I rather like the way the quote describes inculturation of the Gospel message. Some people always focus on the risk of “tainting” the message of God with local values. Here however, inculturation describes a two-way street where Christian teachings and Cultural Values are aided in the process.
- The Gospel message can purify Cultural values— it identifies the best in local beliefs, not just pointing out what is wrong.
- The Gospel message can strengthen Cultural values— demonstrating that the good is not merely opinion of local culture, but also of God. (Much of Filipino traditional values are highly commendable, and need to strengthened, not undermined by the Christian Church.)

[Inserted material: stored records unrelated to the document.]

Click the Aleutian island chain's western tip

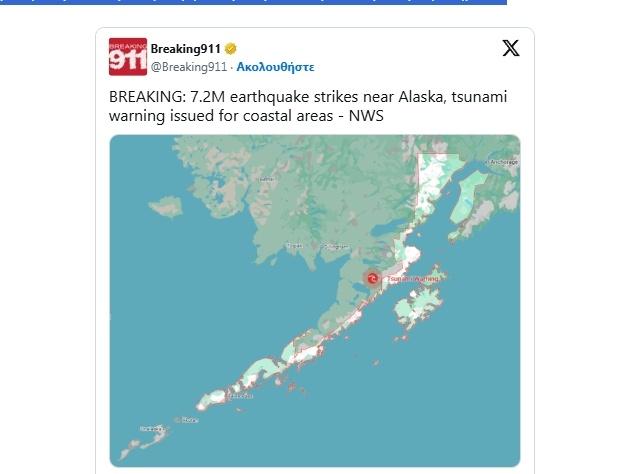coord(125,454)
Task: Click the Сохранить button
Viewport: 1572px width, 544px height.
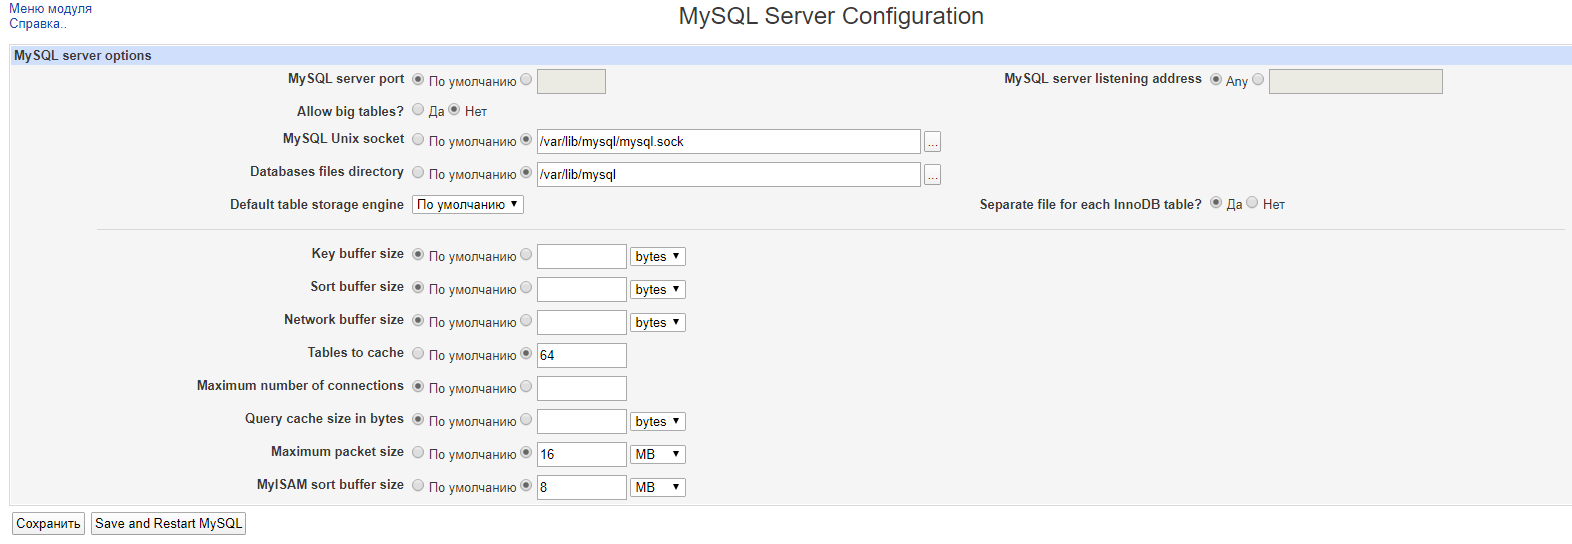Action: click(48, 523)
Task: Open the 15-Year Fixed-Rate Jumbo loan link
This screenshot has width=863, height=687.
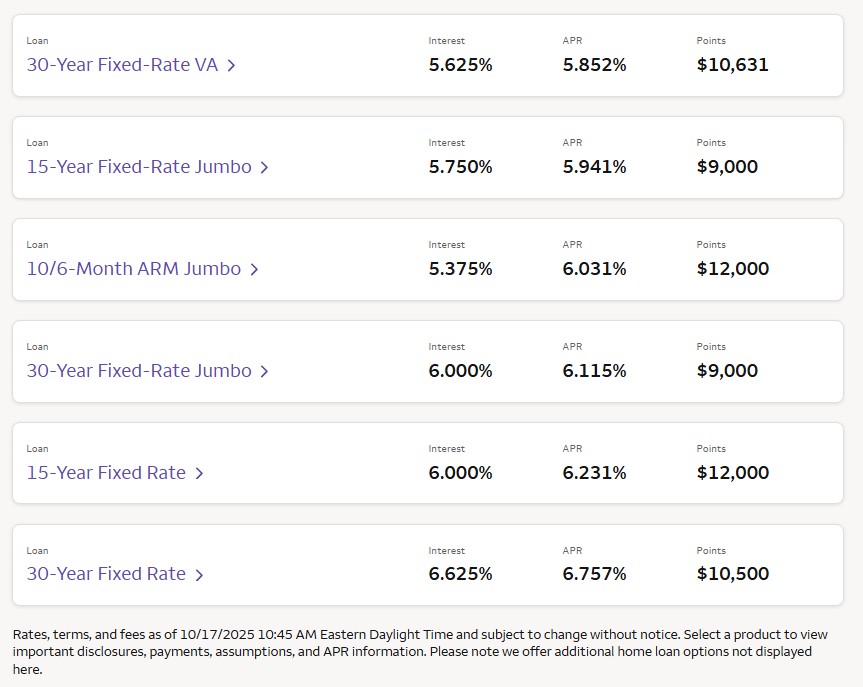Action: click(x=139, y=167)
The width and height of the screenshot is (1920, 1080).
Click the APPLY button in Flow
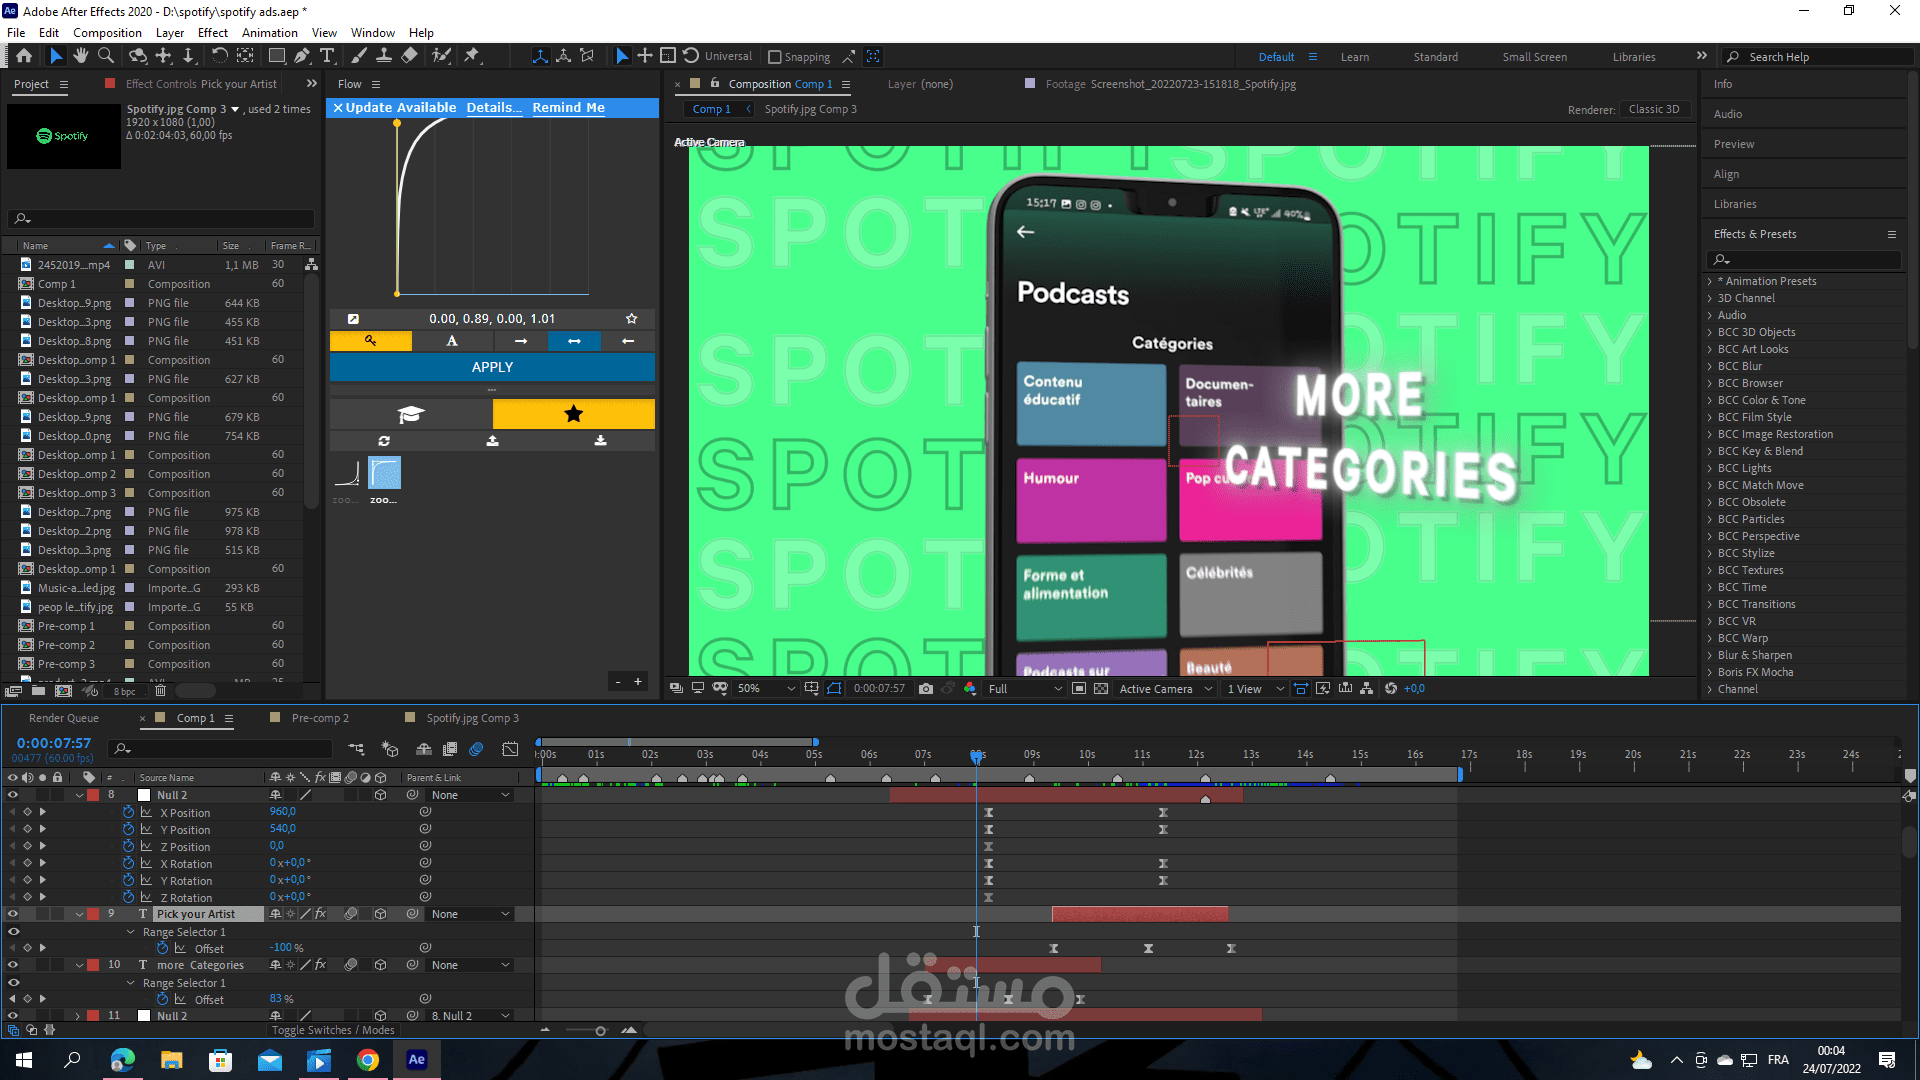click(x=492, y=367)
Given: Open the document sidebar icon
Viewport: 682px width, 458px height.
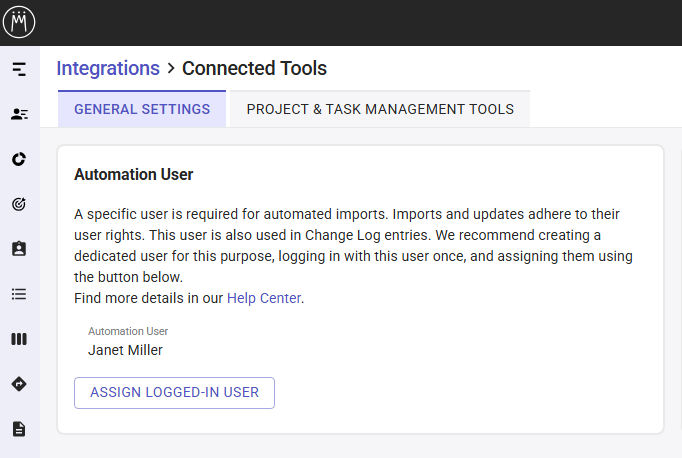Looking at the screenshot, I should (19, 429).
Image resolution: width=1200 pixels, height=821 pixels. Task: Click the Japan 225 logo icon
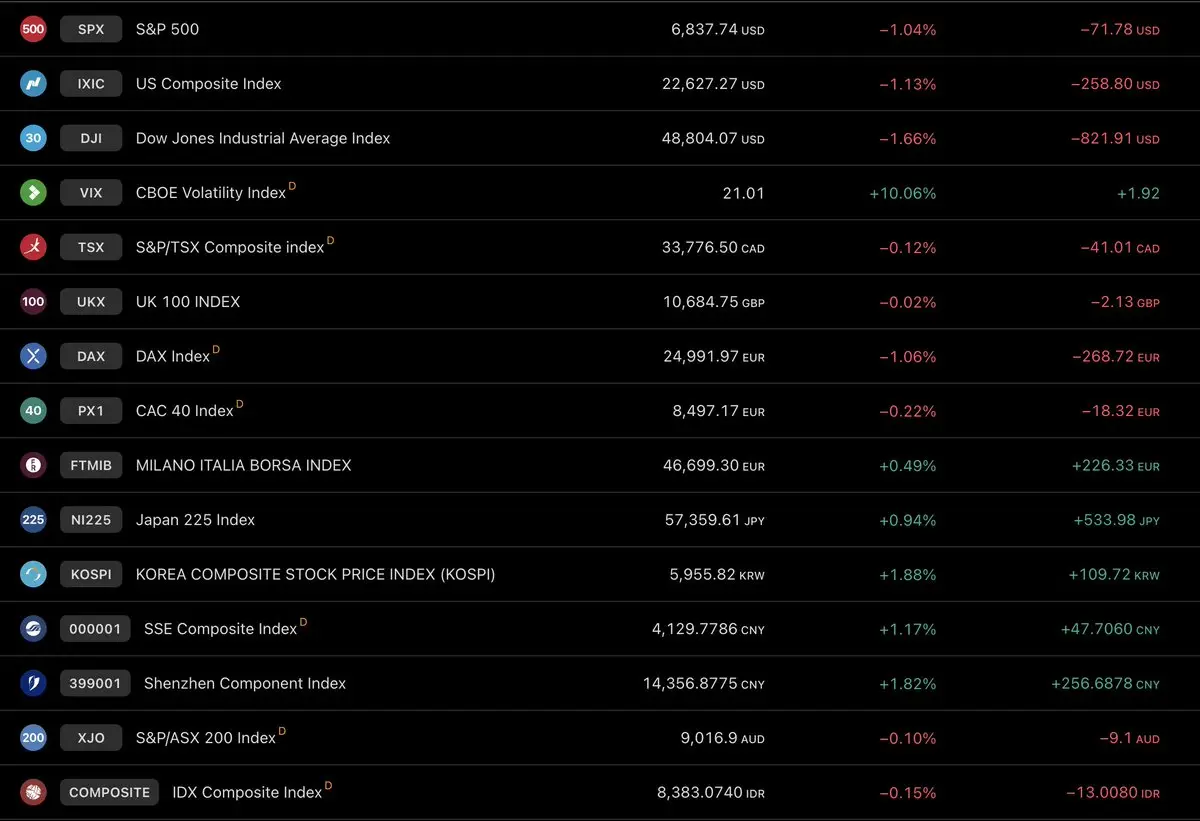(x=33, y=520)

- The Gospel message can permeate Cultural values— it does not have to be like oil and water or a veneer of one covering the other. A person being sanctified in Christ does not become a completely different person, but instead becomes what he or she was meant to be. In like manner, renewal of culture in Christ changes culture to be what it is meant to be— distinct, unique, and purified.
- Filipino values concretize and actualize the Gospel message. The Gospel message will enter a culture feeling abstract and foreign. It will not be understandable on a visceral, emotional, spiritual level until it is connected with the way of life and manner of thought of people in the culture.
By the way, This book quotes from the PCP-II (“Second Plenary Council of the Philippines”) where it in turn quotes, “Ignorance of the Scriptures is the ignorance of Christ.” Until I looked it up, I did not know that this is a quote of St. Jerome, the translator of the Vulgate translation of the Bible.
While, as a non-Catholic, there are many aspects of the book that I cannot wholeheartedly accept. Nevertheless, I am glad my daughters received this religious training. They went to an Evangelical high school, and I must admit that at least some of religious education at the school was overly simplistic and trite. As sadly, much of it was most definitely NOT a Renewed Catechesis.